The reality, however, is that most developers will take at least some time in almost each of the steps in the workflow. Most real, non-trivial defects take a number of days to resolve fully and move through the work flow. The applied effort for most defects is front loaded in the Understanding/Analysis/Isolation stages. Once you know the cause of the regression, or at the very least the failing condition, resolving and validating a fix is typically fairly fast. Here is the diagram again, but now with more a more realistic split of efforts associated with a regression.
Automated Regression Isolation
As described in the first regression article – so long as you have an ordered set of builds and a repeatable way of determining the result of a particular test or benchmark, you can isolate regressions fairly easy and effectively. The isolation of the regression makes the early parts of the regression workflow effectively free (at least from the developers perspective). They instead focus on the Resolution and Validation stages only.
When looking at the applied effort, we begin to see the real value of isolating regressions first.
You easily save 50%, if not upwards of 80% of the effort associated with the defect if you rely on automated regression isolation. This allows the “B” and “C” players have just as much an effect on a development team as the “A” players historically would. Ideally this should also allow the “A” players to get in, add a fix and get out, moving onto build or improving the product that the team is creating, rather than regressing and resolving bugs.
Even without the benefit of automated system, judicious use of bisection can still reap benefits even if the developer or the testers need to manually bisect through the builds to isolate an issue.
Some Thoughts on the Benefits
The benefit of isolating a regression vs diving into the code is many fold. If you can isolate and feed back to the regressing developer quickly you get some of the following benefits.
- Temporal awareness of the rationale for the change.
- Regressing developer can get an increased depth for of awareness for the original change
- Developers receive an increased sensitivity to the rate of regression injection that they may have.

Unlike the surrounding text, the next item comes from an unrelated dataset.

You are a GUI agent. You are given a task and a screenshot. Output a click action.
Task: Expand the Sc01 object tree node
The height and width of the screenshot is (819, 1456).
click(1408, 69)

Diving into the code has some benefits, but also some drawbacks. These are
- Separating the injecting of a regression and the resolution into different developers with consequent differing views and understanding of the code in question. This effectively increases the likelihood that a new regression will be introduced.
- Lowering the impact to the originating developer, which begins to foster a “throw it over the fence” unless careful steps are taken.
You can only deliver high quality sprint deliveries every month, if you address defects immediately they are identified as opposed to store and fix them later.
This rings true in my mind. The defects isolated while changing a system are considerably cheaper than those systemic defects introduced through poor requirements or incomplete implementations. Hence focusing on the isolation of a regression vs debugging it later will increase the effectiveness of any software team.